Each and every rule creates empirically verifiable patterns of economic and social activity

That is no doubt true, but it would be every bit as true even if the halakha were radically different! In other words, codified arbitrariness will yield distinct concrete realities. So while I'm all for opening up new areas of study and inquiry, I'm a bit skeptical of "rational mysticism," at least in the way you've framed it.

That said, the word "arbitrary" needs defining here. I certainly wouldn't assert that halakha was simply made up on a whim, or that (to give an example) Tefillin was determined to be square as opposed to round on the basis of a coin toss. Clearly these things came about in an organic fashion, in accordance with historical, cultural, theological and ideological considerations.

However, if Tefillin were round, we would no doubt "darshen" all sorts of meaning and symbolism out of that. And I don't believe the celestial wheels would spin any differently whether Tefillin was one shape or another, or whether we tied them (or any other set of psukim) to our ankles, or dangled them from the tusks of elephants.

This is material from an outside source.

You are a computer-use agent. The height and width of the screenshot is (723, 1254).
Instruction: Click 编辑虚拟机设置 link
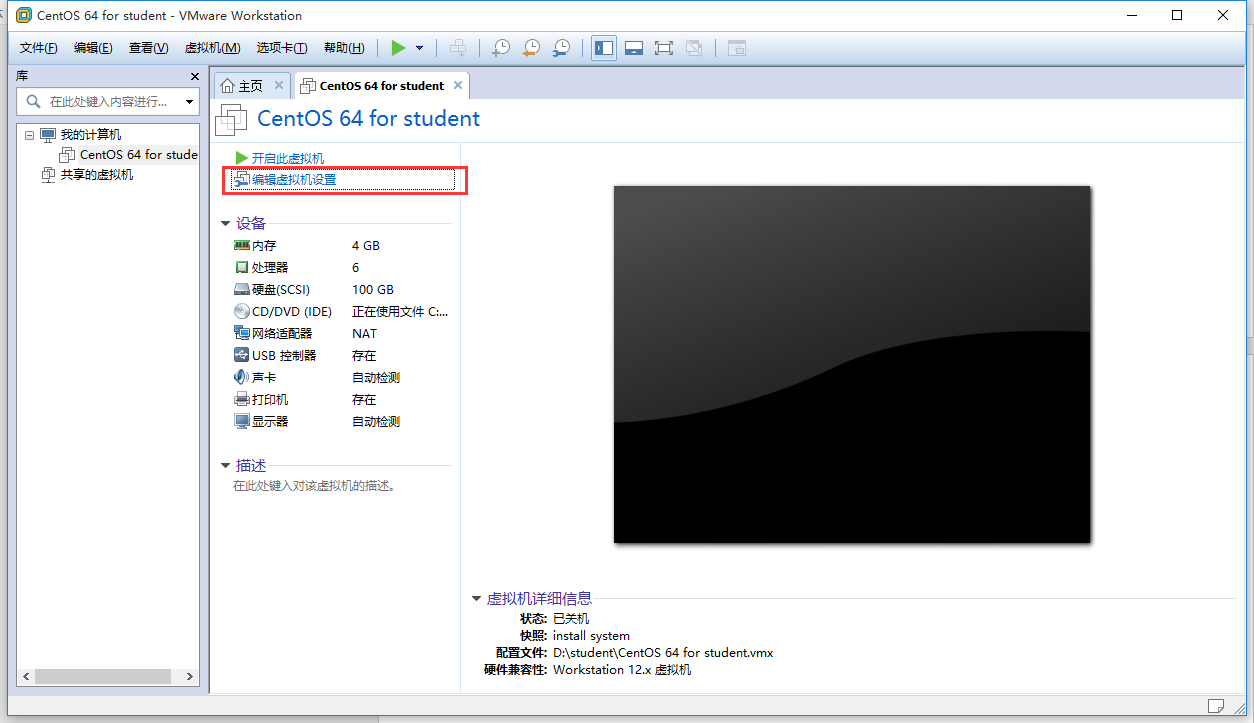tap(293, 180)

So in that sense (the "meaning" sense), you might say there is a certain arbitrariness to many of the rules, particularly the ritual-related variety.

Temujin said...


Actually, a pair of cylindrical tefillin has been found in the Cairo Geniza (although we have no other examples or literary references). And while one's "rationalist mysticism" label was tongue-in-cheek, the idea that material conditions have contributed to the shaping of law and custom is hardly revolutionary. The Torah certainly acknowledges physical and economic realities and we can empirically observe that its commandments have real-life, physical consequences. We know, for example, from archeological finds and chemical analyses of Second Temple period bones of sacrificial animals, that the Temple monopoly on sacrifices fueled Jerusalem's economy and that these animals were brought from far and wide, as far as Saudi Arabia even. Obviously, Judaism would have looked very different (assuming it would be able to continue), had not a ceremonial and financial centre emerged. Hence, it is a disappointment to Temujin that weird forms of mysticism from which such things as segulas, "Bible codes" and other forms of augury emerge get a welcoming reception, but the study of economics...which so obviously relates to the Almighty's laws which govern our relation to Jewish history is ignored and even opposed as irrelevant secular nonsense.

Temujin said...

Greetings, Rav Hecht, a pleasure to see a fellow Torontonian. This man always looks forward to your articles in the Jewish Tribune and has for a long time intended to contact you or your organization, Nishma.

To comment further on the origins of kapparot, its connection to legitimate sacrifices appears somewhat weak, as it was first mentioned in Babylonia in the 9th century ACE. The reasonable charge that it was a local Gentile custom and the opposition to it by the Ramban and the Shulchan Aruch certainly dents the mystics familiar claim to antiquity and unquestionable legitimacy.